EXERCISE DETAILS:
Switch "icon" to "button" in the listing lines between the line holding "You are a GUI" and the line holding "pyautogui.click(x=158, y=313)", inclusive, and reproduce only those lines unchanged otherwise, leaving out the pictures.

RECORDS SHOWN:
## BEGIN

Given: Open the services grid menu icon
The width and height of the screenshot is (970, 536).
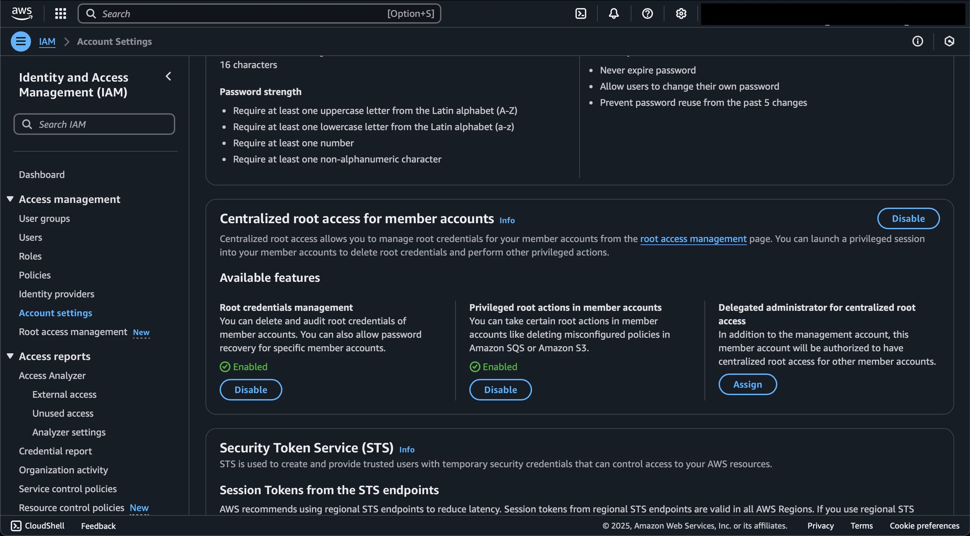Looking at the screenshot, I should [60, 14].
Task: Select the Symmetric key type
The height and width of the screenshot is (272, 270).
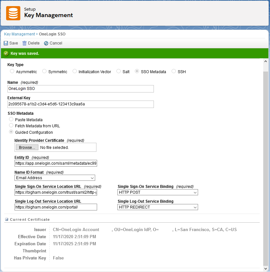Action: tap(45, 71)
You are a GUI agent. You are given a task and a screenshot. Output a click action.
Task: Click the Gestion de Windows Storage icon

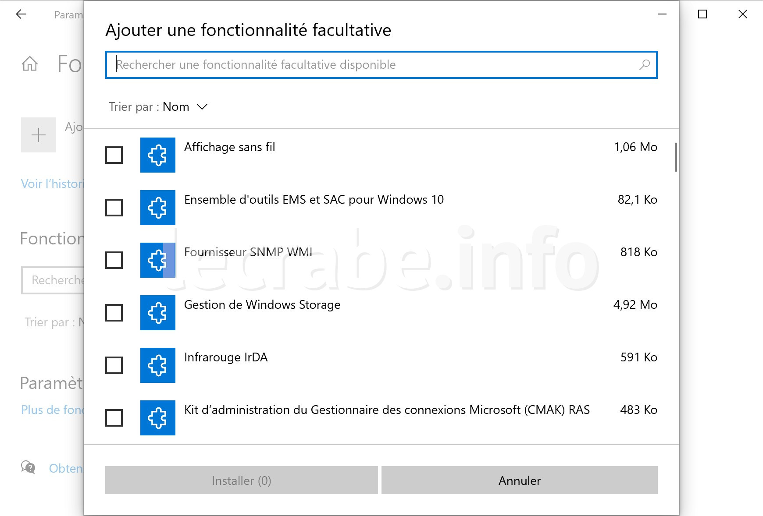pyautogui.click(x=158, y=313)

## END
## BEGIN

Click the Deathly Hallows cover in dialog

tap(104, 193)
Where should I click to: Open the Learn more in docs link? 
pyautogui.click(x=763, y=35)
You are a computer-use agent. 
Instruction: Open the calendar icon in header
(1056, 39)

## END

RESULT OF THE EXERCISE:
You are a GUI agent. You are given a task and a screenshot. Output a click action.
Task: Click the Gestion de Windows Storage button

pyautogui.click(x=158, y=313)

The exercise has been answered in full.